Pertandingan berjalan ketat sejak awal. AS Roma tampil agresif di hadapan pendukungnya, sementara Lille mencoba bermain disiplin dan menunggu celah untuk melakukan serangan balik. Setelah 90 menit dan babak tambahan berakhir dengan skor imbang, laga pun dilanjutkan ke drama adu penalti.
Permulaan panggung Berke Ozer dimulai. Penjaga gawang asal Turki berusia 24 tahun itu sukses menggagalkan tendangan pertama Roma.
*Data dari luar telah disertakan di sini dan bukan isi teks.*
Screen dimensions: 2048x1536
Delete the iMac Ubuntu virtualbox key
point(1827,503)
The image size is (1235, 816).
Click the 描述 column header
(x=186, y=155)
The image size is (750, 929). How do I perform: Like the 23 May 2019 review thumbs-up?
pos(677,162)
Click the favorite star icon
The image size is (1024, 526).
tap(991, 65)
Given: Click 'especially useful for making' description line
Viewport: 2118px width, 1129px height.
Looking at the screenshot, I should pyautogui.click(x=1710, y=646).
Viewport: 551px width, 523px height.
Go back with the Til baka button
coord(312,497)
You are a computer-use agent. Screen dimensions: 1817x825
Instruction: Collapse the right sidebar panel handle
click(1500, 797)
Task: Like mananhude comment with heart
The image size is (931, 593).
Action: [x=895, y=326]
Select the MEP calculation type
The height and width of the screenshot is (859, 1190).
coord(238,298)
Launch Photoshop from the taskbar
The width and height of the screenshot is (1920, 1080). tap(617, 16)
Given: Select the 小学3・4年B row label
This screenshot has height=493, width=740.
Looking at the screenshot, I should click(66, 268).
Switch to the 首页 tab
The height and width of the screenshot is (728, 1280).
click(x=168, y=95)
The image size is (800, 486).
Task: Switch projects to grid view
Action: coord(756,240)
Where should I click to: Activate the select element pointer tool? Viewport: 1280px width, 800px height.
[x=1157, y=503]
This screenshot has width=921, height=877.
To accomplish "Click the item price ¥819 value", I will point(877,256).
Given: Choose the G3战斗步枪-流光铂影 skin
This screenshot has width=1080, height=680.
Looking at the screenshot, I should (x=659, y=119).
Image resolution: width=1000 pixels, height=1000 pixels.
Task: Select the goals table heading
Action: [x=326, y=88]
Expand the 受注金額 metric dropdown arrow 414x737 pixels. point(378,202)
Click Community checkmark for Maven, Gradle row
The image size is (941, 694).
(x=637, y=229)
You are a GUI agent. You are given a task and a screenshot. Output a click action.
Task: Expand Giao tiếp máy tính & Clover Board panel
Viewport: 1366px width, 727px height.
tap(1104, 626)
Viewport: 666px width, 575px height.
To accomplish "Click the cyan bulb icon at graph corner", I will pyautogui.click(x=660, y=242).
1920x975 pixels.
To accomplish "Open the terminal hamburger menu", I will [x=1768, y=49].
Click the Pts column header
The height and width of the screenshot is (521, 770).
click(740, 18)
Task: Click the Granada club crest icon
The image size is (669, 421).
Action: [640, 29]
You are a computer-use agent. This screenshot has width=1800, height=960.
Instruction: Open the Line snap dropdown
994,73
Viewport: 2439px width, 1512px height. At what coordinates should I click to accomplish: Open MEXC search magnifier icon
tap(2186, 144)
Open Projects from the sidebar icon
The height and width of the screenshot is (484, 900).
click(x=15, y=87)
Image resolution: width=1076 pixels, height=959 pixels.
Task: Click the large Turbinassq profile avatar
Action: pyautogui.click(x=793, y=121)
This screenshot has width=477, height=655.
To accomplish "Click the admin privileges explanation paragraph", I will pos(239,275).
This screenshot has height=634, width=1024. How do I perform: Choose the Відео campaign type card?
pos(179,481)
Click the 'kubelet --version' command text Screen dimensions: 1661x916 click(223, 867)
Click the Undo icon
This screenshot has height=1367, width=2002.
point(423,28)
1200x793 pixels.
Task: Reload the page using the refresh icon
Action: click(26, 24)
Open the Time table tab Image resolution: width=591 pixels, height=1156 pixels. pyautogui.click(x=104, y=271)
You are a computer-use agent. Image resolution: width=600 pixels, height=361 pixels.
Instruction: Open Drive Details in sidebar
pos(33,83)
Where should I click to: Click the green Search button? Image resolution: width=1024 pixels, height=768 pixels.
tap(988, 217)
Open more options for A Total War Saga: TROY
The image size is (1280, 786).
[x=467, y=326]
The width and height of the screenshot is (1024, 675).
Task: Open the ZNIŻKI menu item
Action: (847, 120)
Tidak berhenti di situ, ia juga menepis dua hukuman berikutnya dengan refleksi luar biasa. Aksi heroiknya membuat ribuan suporter Roma terdiam, sementara para pemain Lille berlari memeluk sang kiper dengan penuh euforia.
Berkat penyelamatan itu, Lille memastikan langkah ke babak berikutnya dengan skor telak penalti. Media Prancis bahkan menyebut momen ini sebagai “Malam Ajaib Ozer”, sementara di Italia, publik menilai Roma gagal memanfaatkan peluang emas yang sudah di depan mata.
Pelatih Lille memuji mentalitas anak asuhnya, terutama Ozer yang tetap tenang dalam tekanan. “Dia menunjukkan kualitas dan keberanian luar biasa.Menahan tiga penalti di stadion sebesar Olimpico bukan hal yang mudah,” ujarnya.
Sementara itu, mengecewakan kubu AS Roma. Beberapa pemain tampak tertunduk lesu, menyadari peluang mereka pupus akibat penampilan fenomenal sang kiper lawan.
Pertandingan ini pun dikenang sebagai salah satu malam paling gila di Olimpico, di mana sorotan utama bukan pada gol, melainkan tangan ajaib Berke Ozer.